Duška Radosavljević was one of eight presenters at the International Seminar “Modes of Production: Performing Arts in Transition”, organized by Teatro Académico de Gil Vicente in the framework of its 60th anniversary programme, together with the interdisciplinary research centre, CEIS20. 

 

Towards re-professionalisation of theatre training 

Abstract: My work converges around the desire to question the 19th century division of labour that has underpinned much of the institutional theatre-making practices and theatre training structures in Eastern and Western Europe throughout the 19th and 20th century, and beyond. The profiles of the professional playwright, critic and director were, according to theatre historians such as Worthen (1997) and Puchner (2011), the result of the popularisation of the printing press and the developments of the legal regimes governing copyright. This ushered in a text vs. performance binary and a sense of the primacy of the text in theatre authorship throughout the 19th and 20th centuries which was also retroactively applied in the process of creating the Western canon. 

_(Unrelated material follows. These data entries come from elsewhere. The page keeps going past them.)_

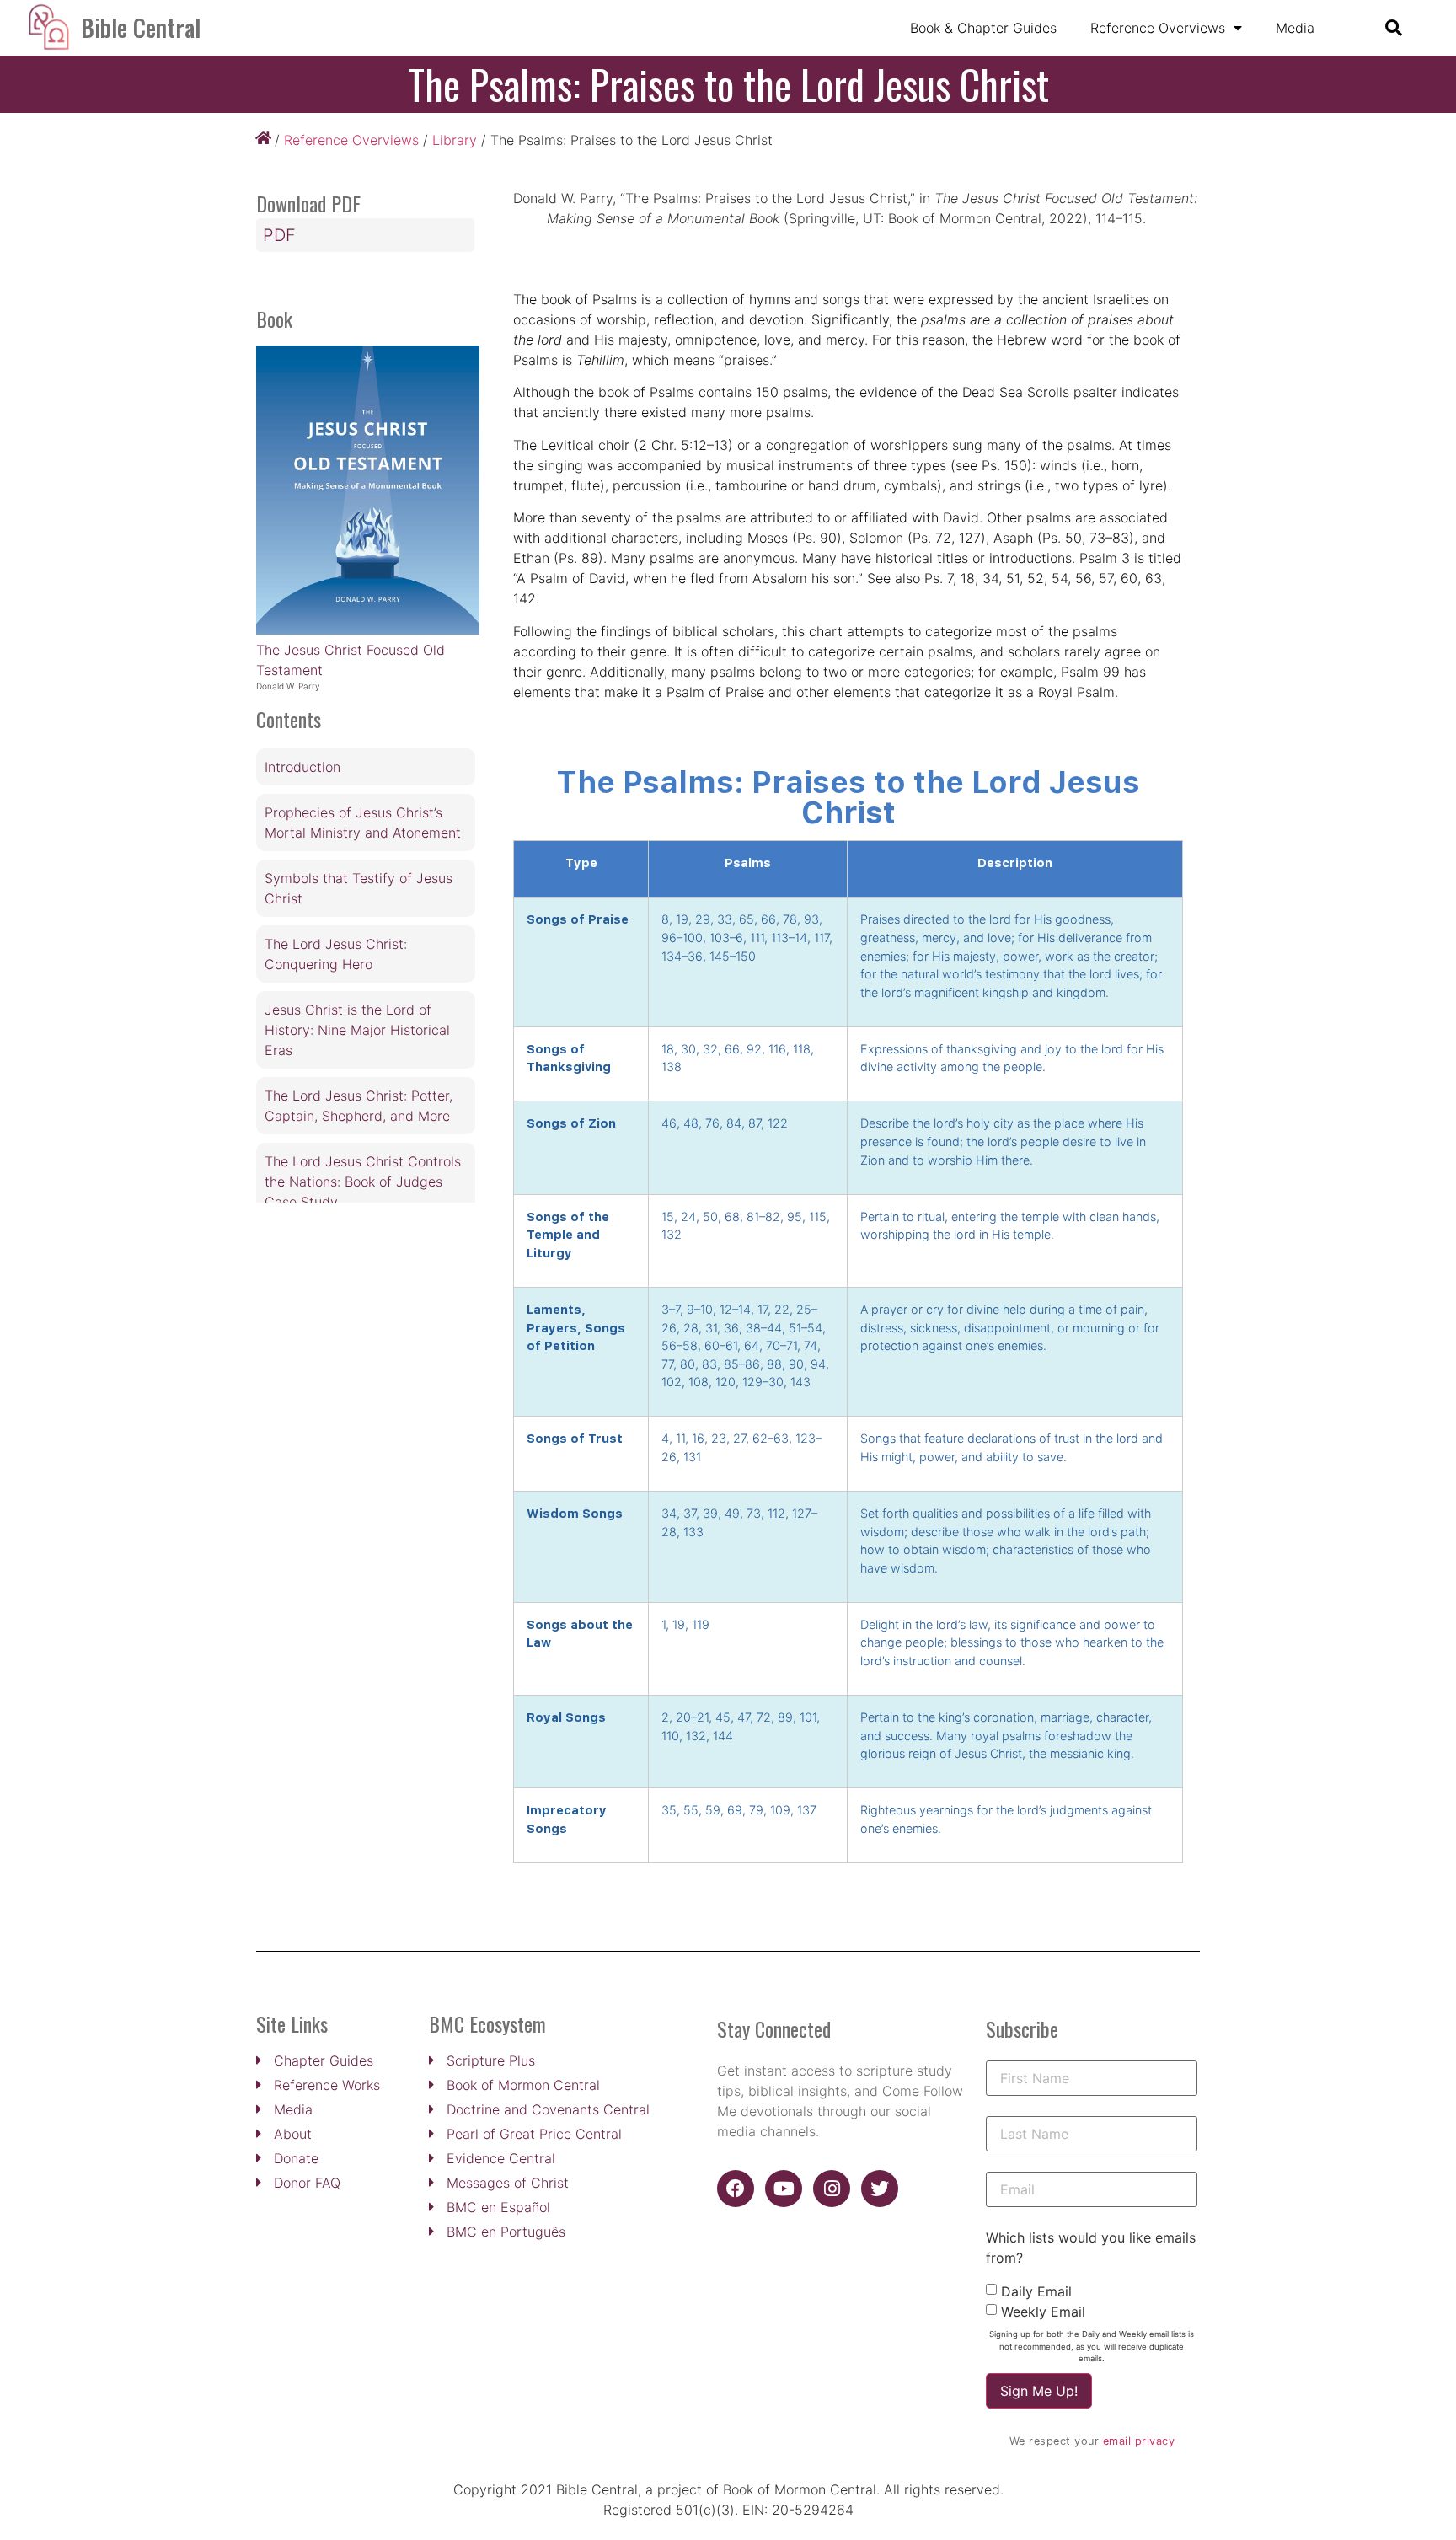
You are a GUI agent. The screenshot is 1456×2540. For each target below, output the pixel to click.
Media (1295, 27)
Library (454, 139)
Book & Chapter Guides (983, 27)
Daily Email (1036, 2291)
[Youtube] (783, 2188)
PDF (279, 235)
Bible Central (141, 27)
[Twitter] (879, 2188)
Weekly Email (1043, 2311)
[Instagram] (831, 2188)
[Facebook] (735, 2188)
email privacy (1139, 2441)
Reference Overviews (1157, 27)
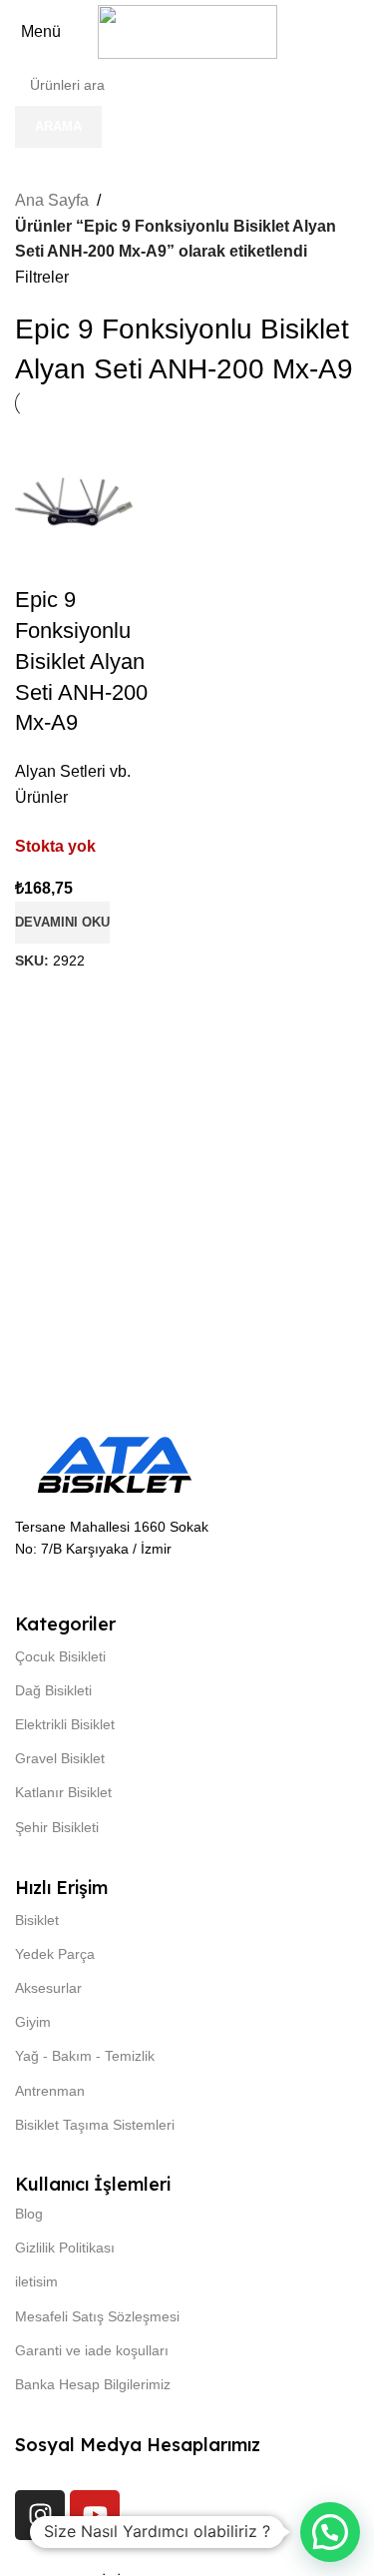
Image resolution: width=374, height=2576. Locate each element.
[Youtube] (95, 2515)
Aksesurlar (48, 1988)
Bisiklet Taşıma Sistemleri (95, 2125)
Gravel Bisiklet (60, 1758)
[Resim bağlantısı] (114, 1464)
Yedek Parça (55, 1954)
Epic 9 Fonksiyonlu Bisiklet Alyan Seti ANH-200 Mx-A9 (81, 661)
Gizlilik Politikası (65, 2247)
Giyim (33, 2022)
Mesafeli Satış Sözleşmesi (97, 2316)
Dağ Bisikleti (53, 1690)
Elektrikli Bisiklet (65, 1724)
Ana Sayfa (52, 200)
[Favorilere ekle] (158, 552)
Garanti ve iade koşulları (92, 2350)
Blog (29, 2214)
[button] (330, 2532)
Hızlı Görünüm (158, 502)
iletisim (36, 2281)
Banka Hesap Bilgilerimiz (93, 2384)
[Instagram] (40, 2515)
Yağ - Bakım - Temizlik (85, 2056)
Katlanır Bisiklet (63, 1792)
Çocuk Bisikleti (60, 1656)
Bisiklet (37, 1920)
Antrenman (50, 2091)
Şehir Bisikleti (57, 1827)
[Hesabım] (363, 31)
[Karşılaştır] (158, 452)
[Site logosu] (187, 30)
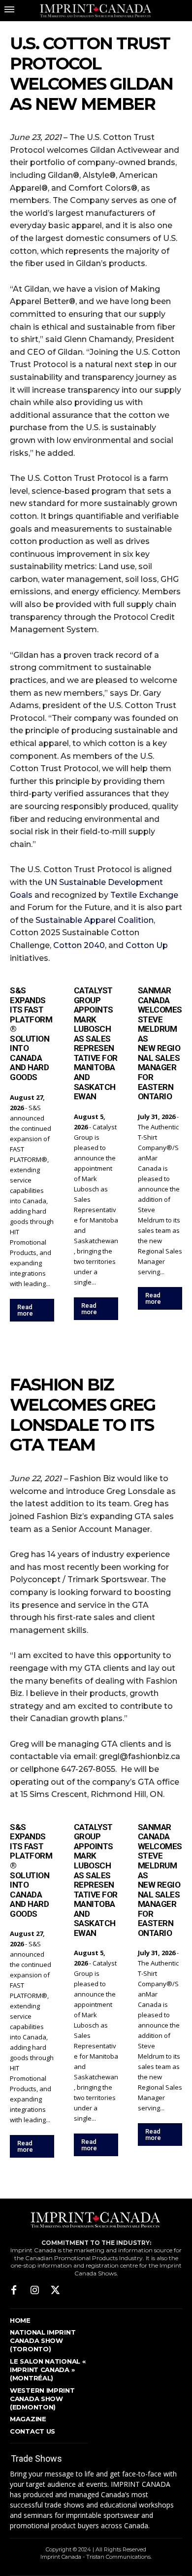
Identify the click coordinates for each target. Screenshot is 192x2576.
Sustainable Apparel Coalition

Although we are not exactly in an age of the ‘secondary orality’ as anticipated by Ong (1982), the primacy of the written word has been destabilised by technological developments of the late 20th century and specifically the advent of the digital age. Simultaneously, the profile of a deprofessionalised or multi-professionalised ‘theatre-maker’ (Radosavljevic 2013) has emerged, often from universities (rather than drama schools) in the English-speaking world. I contend that in order to challenge the prevalent methodologies of theatre-making in institutional theatre, we need to reconsider and change the ways we train theatre-makers. As the revelations about the limitations of the Stanislavskain paradigm for students of colour have shown, the Stanislavskian actor training paradigm and its 20th century off-shoots have shown themselves to be losing relevance as adequate training methodologies for the political, cultural and technical demands of the 21st century. This paper considers specifically the notions of professionalisation, deprofessionalisation, multiprofessionalisation and re-professionalisation in the context of theatre-making.